[Records contained in a dataset]

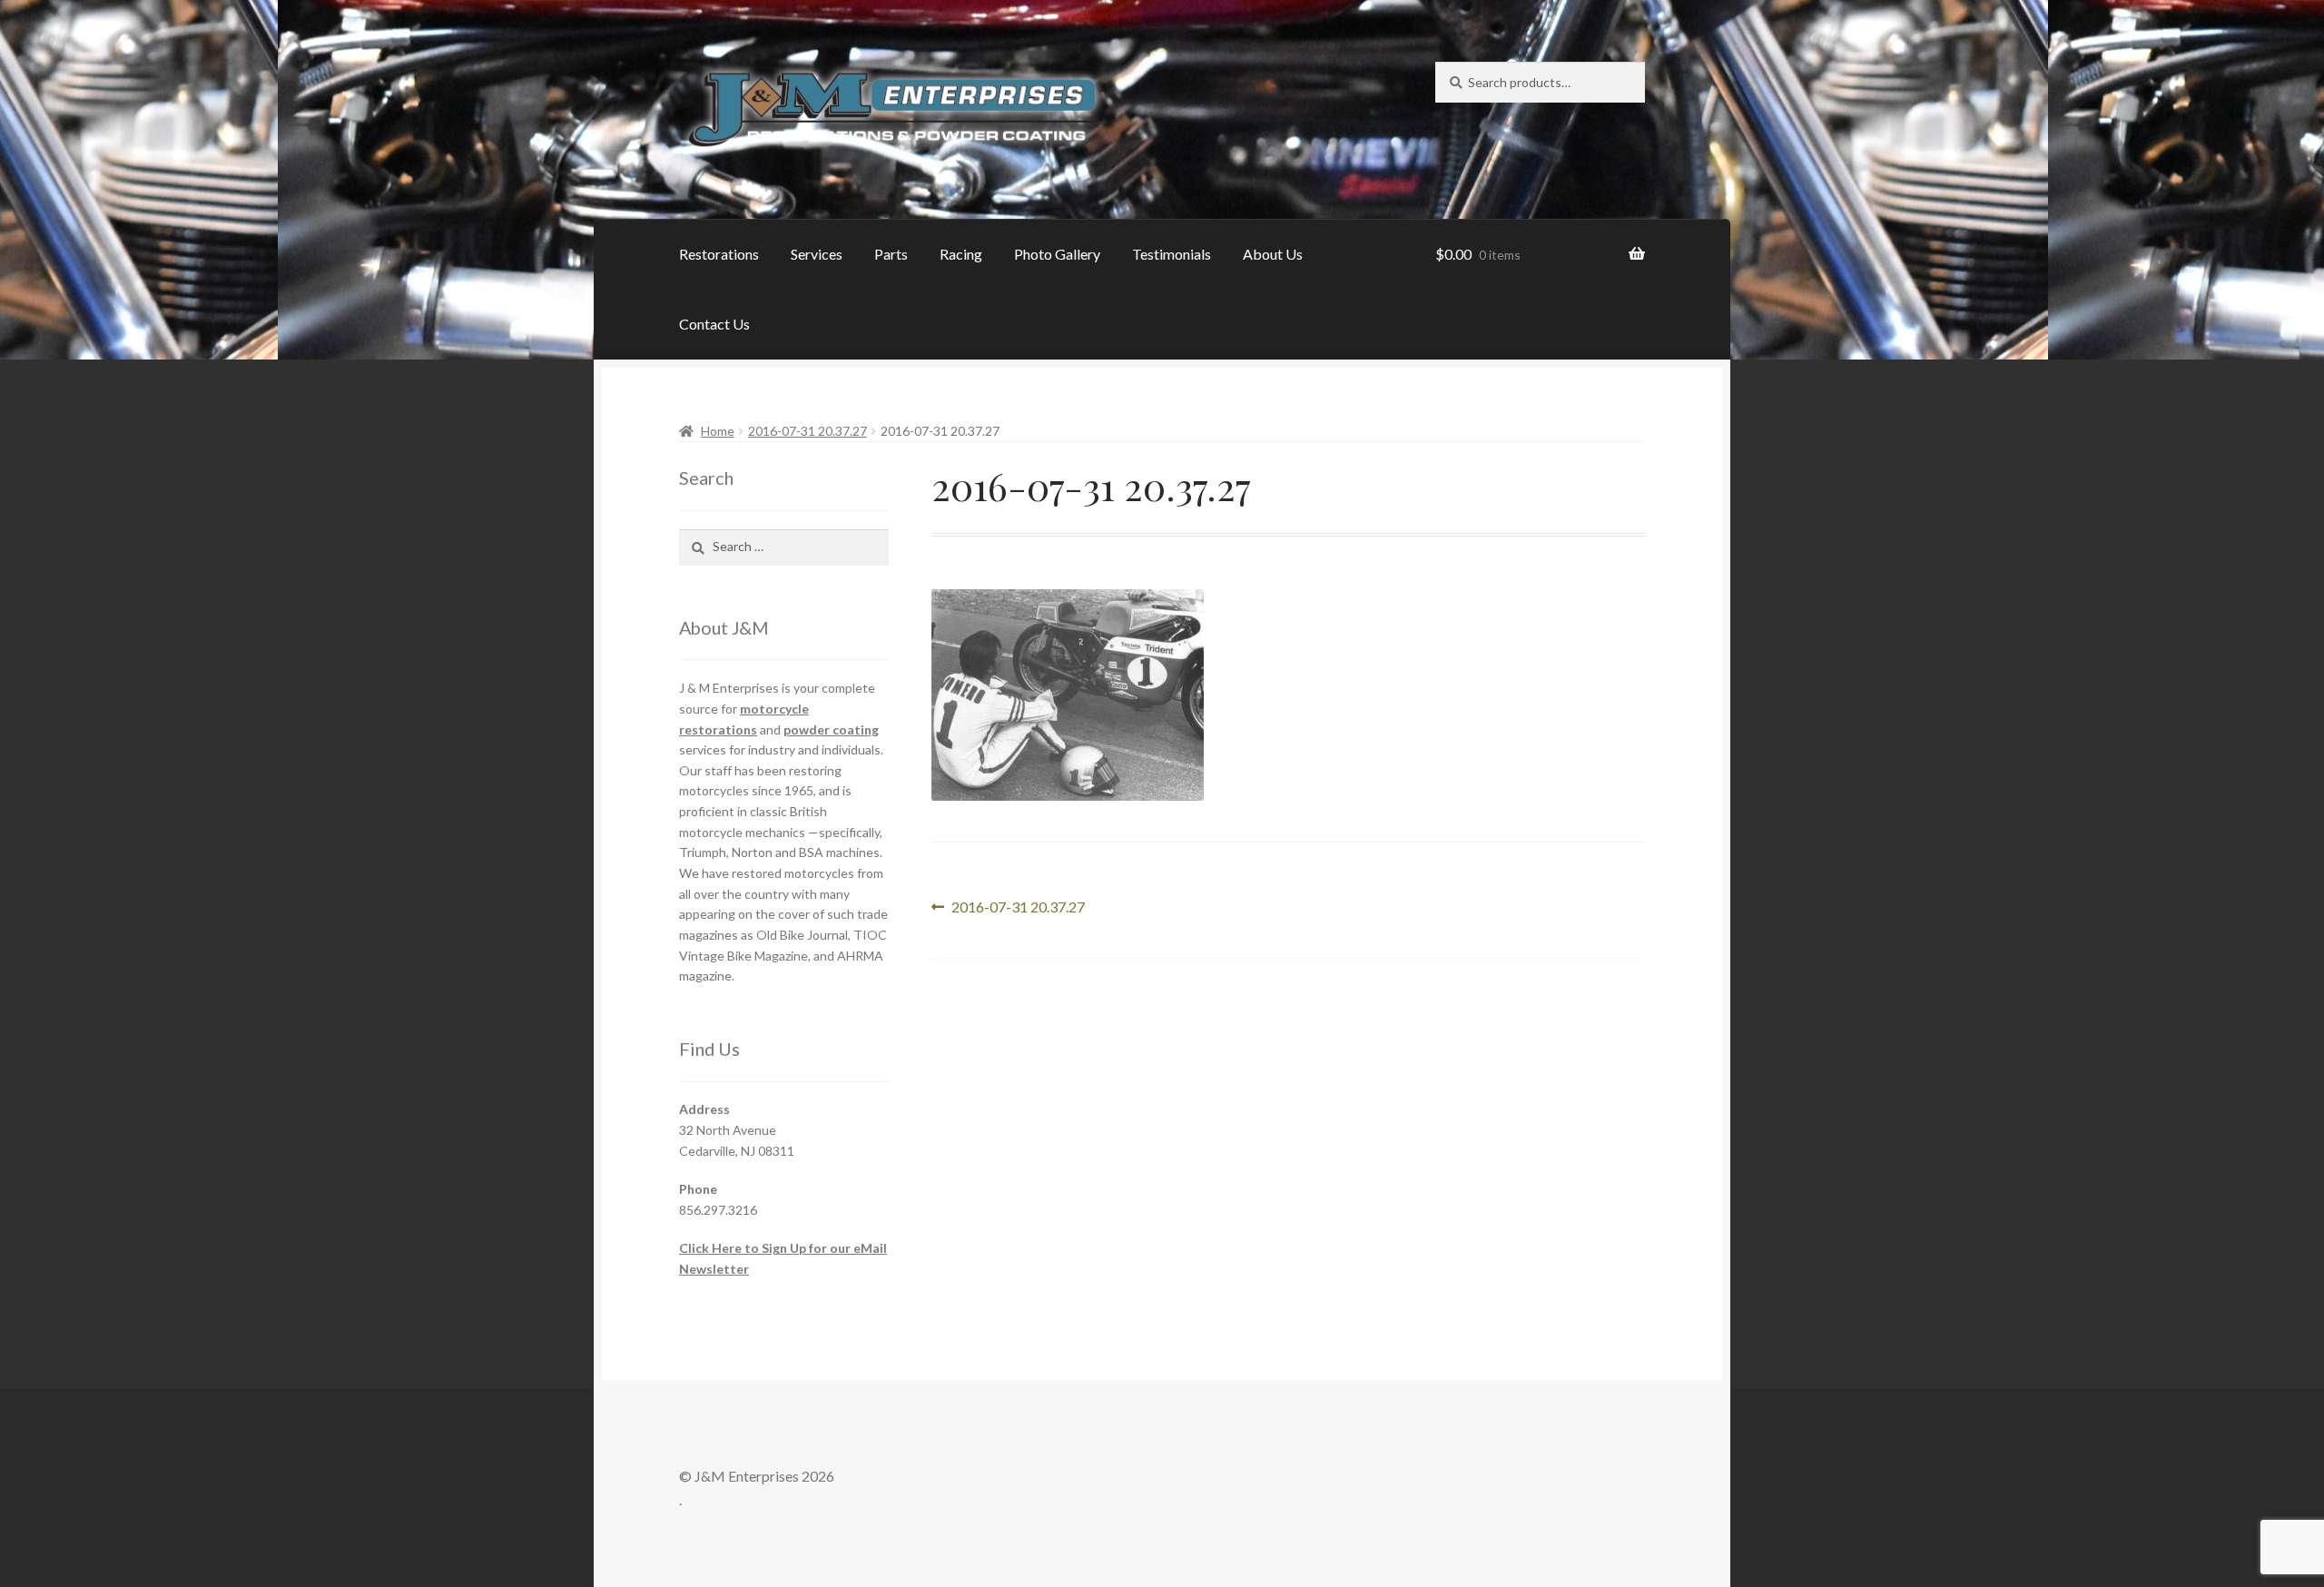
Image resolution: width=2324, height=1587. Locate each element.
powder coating (831, 729)
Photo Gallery (1057, 253)
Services (816, 253)
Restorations (719, 253)
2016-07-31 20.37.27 (807, 431)
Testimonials (1171, 253)
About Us (1273, 253)
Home (717, 431)
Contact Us (714, 323)
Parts (891, 253)
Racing (961, 253)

*TASK GOAL*: The answer must be the line containing "2016-07-31 20.37.27 (807, 431)" and every line after it through the last line of the records above, repeated exactly.

*TASK RESULT*:
2016-07-31 20.37.27 (807, 431)
Testimonials (1171, 253)
About Us (1273, 253)
Home (717, 431)
Contact Us (714, 323)
Parts (891, 253)
Racing (961, 253)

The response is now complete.